Times Leader

Noah Feldman: Students can speak freely, thanks to cheerleader

In a landmark First Amendment opinion, the Supreme Court has limited schools’ ability to punish students for off-campus speech. In a case involving a cheerleader who was suspended from her team after criticizing her coaches and the cheer program in a profane Snapchat post, the court held that the school had gone too far.

While the court said that some off-campus speech — like bullying and harassment — could still be regulated by schools, it laid out general guidelines that were intended to protect students from having their online speech monitored and regulated 24-7 by the schools they attend.

Part of what makes the decision so important is that it reaffirmed the core holding of the famous 1969 case of Tinker v. Des Moines School District, where the justices for the first time recognized that students had free speech rights in school. That case said, essentially, that students were entitled to free speech in school provided they were not disrupting the school’s legitimate activities.

Since then, the court has gradually chipped away at the Tinker precedent, granting schools greater and greater latitude to regulate student speech. Wednesday’s decision, Mahanoy Area School District v. B.L., is the first major Supreme Court decision actively protecting student speech in half a century.

In the run-up to the decision of the cheerleader’s case, many anti-bullying advocates worried that if the court went too far in protecting off-campus speech, it would become difficult or impossible for schools to enforce anti-bullying and anti-harassment policies in the era of nonstop social media. The court’s opinion, written by Justice Stephen Breyer and joined by all the justices except for Justice Clarence Thomas, addressed this concern by saying that there may be circumstances that “call for” school regulation of off-campus speech.

The court listed “serious or severe bullying or harassment targeting particular individuals” as well as school-related activities like writing papers or using school computers that take place off campus.

The anti-bullying advocates may not be happy about this suggested list, but it is clearly better than nothing from their perspective. And they will be relieved that the justices did not adopt a bright line rule protecting all off-campus speech.

Breyer’s opinion went on to provide three general guidelines for why off-campus speech should receive fully robust constitutional protection, not the lower standard that applies in schools.

First, he observed that schools have special powers over students when they stand in loco parentis — law Latin for “in the place of the parent.” Off-campus, he said, “speech will normally fall within the zone of parental, rather than school-related, responsibility.” Advocates of parents’ rights as well as those who fear the extensive reach of government authority will find this observation highly congenial.

Second, Breyer noted that regulating student speech both on and off campus would place students under 24 hour-a-day surveillance. That would mean in turn that they might not have any contacts where they would be able to express certain ideas — particularly those involving politics or religion, which are especially protected by the First Amendment. Breyer’s correct observation does indeed give a strong reason to be concerned about extending schools’ authority over off-campus speech.

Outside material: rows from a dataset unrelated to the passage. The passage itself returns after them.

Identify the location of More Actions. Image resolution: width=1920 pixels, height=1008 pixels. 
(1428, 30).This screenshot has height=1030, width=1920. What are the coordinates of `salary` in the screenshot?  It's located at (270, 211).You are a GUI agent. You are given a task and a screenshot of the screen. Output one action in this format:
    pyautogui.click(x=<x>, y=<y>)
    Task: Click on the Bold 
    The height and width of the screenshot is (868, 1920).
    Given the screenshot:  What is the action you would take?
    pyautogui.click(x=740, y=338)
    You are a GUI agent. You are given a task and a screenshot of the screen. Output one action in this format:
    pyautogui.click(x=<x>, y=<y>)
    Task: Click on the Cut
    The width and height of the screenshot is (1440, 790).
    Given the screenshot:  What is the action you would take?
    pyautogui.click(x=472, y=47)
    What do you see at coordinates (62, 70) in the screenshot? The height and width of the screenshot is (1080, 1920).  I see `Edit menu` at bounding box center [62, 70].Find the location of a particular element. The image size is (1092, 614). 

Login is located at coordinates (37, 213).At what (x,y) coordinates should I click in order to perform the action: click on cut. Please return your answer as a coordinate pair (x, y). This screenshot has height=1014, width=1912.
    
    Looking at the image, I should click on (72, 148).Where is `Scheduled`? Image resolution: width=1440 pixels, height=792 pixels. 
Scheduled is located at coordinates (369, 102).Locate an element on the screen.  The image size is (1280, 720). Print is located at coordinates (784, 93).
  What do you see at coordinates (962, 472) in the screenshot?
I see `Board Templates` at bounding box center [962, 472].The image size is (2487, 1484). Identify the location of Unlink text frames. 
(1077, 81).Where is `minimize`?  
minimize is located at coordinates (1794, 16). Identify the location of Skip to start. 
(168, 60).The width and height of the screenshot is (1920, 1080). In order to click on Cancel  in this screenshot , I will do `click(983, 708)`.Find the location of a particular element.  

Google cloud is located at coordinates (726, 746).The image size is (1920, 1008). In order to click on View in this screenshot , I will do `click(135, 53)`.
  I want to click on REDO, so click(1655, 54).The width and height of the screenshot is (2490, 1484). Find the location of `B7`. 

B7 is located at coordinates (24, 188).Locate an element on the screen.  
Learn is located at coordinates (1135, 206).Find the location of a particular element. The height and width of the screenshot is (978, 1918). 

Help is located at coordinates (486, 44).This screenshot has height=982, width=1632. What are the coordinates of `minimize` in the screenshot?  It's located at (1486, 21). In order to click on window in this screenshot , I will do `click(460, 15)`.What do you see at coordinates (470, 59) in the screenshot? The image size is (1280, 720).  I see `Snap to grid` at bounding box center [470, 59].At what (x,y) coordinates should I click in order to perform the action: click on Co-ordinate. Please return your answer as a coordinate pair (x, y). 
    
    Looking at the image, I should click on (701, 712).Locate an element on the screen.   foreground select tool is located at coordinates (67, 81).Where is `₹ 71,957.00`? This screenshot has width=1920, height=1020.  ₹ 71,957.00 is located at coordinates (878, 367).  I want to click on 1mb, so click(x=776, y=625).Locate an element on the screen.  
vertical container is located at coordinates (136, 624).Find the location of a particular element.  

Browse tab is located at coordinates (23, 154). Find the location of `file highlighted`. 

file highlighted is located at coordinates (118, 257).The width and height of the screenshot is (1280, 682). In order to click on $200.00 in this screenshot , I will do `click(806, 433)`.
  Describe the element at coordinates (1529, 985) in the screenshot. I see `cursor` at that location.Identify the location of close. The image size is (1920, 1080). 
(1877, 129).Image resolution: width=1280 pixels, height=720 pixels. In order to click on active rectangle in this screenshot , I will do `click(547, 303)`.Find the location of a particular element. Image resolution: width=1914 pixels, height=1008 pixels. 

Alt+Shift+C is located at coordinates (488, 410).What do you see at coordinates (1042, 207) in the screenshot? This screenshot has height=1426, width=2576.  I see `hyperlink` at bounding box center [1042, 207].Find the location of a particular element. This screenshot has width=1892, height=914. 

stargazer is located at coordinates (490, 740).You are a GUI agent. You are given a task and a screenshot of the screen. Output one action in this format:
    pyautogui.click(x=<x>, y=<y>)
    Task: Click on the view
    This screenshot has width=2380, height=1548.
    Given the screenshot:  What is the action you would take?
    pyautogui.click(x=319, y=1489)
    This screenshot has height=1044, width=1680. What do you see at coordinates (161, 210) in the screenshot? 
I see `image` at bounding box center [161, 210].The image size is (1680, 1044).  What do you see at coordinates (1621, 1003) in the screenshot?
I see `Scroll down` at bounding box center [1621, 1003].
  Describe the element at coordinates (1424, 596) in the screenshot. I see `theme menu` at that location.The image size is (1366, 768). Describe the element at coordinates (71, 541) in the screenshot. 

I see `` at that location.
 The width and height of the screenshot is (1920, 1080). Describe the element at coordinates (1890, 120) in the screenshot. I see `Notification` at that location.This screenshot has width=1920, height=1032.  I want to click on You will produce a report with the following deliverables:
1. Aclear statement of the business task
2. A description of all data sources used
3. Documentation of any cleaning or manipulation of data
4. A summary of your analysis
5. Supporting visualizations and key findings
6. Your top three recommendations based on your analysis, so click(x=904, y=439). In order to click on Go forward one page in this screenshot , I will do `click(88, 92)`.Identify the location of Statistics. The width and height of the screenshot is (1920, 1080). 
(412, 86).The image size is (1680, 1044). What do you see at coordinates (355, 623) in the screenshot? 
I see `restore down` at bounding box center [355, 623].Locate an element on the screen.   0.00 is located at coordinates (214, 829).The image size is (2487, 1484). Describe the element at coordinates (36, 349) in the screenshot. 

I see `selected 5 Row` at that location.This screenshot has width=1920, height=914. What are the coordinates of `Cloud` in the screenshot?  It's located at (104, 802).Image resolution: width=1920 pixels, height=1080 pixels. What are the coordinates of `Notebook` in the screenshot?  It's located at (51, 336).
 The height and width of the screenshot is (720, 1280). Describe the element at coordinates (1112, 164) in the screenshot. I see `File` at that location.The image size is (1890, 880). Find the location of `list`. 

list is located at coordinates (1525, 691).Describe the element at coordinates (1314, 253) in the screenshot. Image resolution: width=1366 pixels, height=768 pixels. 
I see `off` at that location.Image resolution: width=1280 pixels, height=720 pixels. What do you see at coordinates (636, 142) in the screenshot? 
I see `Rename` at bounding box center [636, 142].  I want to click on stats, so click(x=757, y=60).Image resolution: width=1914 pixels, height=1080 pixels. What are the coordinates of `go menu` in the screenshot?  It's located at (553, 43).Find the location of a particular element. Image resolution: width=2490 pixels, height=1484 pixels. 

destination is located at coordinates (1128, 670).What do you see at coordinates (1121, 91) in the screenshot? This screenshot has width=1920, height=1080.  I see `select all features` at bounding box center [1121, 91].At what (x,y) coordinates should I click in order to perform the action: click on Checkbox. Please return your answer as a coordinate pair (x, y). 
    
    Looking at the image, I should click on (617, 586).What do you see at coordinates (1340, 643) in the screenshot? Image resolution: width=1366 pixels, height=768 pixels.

Third, and perhaps most remarkably, Breyer said that schools have a special interest in protecting young people’s right to say unpopular things. Schools, he said, also have an educational mission to teach the value of free expression, embodied in the adage “I disapprove of what you say, but will defend to the death your right to say it.”

Breyer’s emphasis on the educational responsibility of schools to teach free-speech values hints that justices on both sides of the political spectrum are concerned about the possibility that traditional First Amendment values are eroding among younger Americans.

Applying these guidelines to the cheerleader’s speech, Breyer noted that while her speech was vulgar, it did constitute criticism of the school and its practices and policies — a subject entitled to First Amendment protection. He added that the cheerleader spoke outside of school and directed her message only at her Snapchat followers.

He went on to say that the vulgarity in the speech was a matter for parents, not the school, since it took place off campus; that there was no evidence that her comments were actively disruptive of school activities; and that there was no real indication that team morale was harmed by them.

It’s a bit strange that Justice Thomas was the lone dissenter, given that in recent years he has been the most absolutist member of the Supreme Court when it comes to free speech. He argued that historical evidence suggests that schools have long punished off-campus speech.

But his leading historical examples come from the 1880s, some 40 years before the Supreme Court invented modern free-speech jurisprudence. Thomas, in short, found himself trapped between his preference for originalism and his usually expansive First Amendment views.

For the other justices, however, the calculus was simpler. Free speech is a core constitutional value that is still, for the moment, shared among the court’s conservatives and liberals. Schoolchildren share that constitutional right. And making sure that they do should in turn keep the right to free speech alive for the next generation.